— GIVEN TASK —
Express the lines from the line with "Click the Apple" up to and including the line with "This screenshot has width=662, height=835." as a JSON list of strings, one string per line, skipping any blank lines.

— RECORDS FOR THIS EXERCISE —
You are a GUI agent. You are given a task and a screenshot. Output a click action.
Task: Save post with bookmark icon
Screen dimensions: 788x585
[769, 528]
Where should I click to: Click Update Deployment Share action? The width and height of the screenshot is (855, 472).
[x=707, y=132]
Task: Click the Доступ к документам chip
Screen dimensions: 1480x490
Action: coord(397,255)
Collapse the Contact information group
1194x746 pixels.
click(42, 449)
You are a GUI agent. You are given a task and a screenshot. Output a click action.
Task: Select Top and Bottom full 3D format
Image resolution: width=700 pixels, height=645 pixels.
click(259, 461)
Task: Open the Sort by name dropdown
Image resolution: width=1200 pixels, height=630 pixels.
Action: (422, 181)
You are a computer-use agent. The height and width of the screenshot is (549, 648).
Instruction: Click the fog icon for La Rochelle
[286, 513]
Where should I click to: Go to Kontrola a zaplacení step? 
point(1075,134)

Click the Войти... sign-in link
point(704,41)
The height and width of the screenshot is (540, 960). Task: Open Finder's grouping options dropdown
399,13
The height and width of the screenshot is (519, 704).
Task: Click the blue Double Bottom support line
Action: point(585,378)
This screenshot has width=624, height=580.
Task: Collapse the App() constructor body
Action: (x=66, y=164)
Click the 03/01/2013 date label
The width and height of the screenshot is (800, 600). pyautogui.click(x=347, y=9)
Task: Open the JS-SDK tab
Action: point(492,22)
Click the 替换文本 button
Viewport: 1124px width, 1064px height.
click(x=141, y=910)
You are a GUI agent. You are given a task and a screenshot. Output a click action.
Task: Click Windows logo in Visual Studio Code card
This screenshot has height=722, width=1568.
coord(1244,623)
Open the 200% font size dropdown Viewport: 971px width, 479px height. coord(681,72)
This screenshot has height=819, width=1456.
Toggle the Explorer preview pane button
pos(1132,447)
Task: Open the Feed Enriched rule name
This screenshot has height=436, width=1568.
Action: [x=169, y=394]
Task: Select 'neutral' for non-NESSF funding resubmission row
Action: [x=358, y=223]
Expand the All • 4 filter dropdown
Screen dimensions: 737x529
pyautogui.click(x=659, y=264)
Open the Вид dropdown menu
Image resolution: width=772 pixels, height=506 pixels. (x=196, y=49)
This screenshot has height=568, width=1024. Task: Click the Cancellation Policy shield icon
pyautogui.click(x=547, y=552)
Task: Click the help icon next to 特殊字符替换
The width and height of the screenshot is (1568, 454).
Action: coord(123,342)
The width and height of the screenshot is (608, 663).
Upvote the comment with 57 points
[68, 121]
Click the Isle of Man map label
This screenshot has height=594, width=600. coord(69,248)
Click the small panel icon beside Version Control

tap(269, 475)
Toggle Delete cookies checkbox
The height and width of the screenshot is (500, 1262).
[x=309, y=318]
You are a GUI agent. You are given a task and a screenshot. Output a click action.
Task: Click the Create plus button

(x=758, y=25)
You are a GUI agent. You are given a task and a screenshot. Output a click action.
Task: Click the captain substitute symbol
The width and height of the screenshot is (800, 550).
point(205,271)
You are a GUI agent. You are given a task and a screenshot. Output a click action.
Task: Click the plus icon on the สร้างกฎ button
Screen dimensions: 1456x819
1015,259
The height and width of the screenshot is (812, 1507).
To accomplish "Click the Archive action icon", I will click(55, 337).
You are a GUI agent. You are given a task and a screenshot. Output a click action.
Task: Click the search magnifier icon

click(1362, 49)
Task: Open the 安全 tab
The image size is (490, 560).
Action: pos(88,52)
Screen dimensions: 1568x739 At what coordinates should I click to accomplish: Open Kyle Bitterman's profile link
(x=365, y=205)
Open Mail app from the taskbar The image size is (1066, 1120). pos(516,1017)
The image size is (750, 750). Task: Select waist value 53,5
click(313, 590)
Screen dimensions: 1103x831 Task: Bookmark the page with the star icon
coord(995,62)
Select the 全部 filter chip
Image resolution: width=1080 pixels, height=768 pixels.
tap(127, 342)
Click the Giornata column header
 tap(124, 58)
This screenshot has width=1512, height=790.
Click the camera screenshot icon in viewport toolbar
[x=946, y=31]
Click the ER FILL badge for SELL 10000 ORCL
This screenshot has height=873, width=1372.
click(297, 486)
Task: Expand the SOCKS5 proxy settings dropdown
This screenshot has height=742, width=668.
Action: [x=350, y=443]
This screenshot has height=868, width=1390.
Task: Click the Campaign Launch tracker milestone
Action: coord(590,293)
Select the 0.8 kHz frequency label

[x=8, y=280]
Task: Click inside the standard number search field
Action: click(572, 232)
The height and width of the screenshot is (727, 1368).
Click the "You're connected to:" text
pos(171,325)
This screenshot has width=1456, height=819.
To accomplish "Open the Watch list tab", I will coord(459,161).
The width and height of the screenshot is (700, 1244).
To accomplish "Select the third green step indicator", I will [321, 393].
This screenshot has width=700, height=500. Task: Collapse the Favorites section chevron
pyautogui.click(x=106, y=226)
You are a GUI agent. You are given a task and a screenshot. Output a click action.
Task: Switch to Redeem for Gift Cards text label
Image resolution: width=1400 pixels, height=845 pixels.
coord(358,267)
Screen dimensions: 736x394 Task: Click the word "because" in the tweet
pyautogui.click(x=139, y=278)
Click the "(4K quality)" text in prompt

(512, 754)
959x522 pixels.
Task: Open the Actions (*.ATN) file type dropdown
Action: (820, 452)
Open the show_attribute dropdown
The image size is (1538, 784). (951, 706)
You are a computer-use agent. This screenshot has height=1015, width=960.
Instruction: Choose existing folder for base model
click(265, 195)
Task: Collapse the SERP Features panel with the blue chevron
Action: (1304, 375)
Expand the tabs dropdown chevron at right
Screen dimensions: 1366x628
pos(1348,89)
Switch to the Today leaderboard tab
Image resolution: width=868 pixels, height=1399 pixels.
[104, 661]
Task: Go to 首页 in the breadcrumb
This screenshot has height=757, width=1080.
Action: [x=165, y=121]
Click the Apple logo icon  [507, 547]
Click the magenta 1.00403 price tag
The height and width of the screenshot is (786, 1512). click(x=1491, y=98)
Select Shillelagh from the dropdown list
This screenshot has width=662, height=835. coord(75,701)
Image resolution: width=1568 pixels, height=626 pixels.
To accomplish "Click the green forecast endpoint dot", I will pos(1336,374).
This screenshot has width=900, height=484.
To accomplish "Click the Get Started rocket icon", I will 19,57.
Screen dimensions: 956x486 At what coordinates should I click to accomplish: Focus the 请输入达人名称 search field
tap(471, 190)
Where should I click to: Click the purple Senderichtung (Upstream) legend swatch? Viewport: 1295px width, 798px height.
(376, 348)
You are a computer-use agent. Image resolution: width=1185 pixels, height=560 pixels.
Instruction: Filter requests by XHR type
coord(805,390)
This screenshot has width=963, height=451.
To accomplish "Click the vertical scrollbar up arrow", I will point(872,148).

— SOLUTION BELOW —
[
  "Click the Apple logo icon  [507, 547]",
  "Click the magenta 1.00403 price tag",
  "The height and width of the screenshot is (786, 1512). click(x=1491, y=98)",
  "Select Shillelagh from the dropdown list",
  "This screenshot has width=662, height=835. coord(75,701)"
]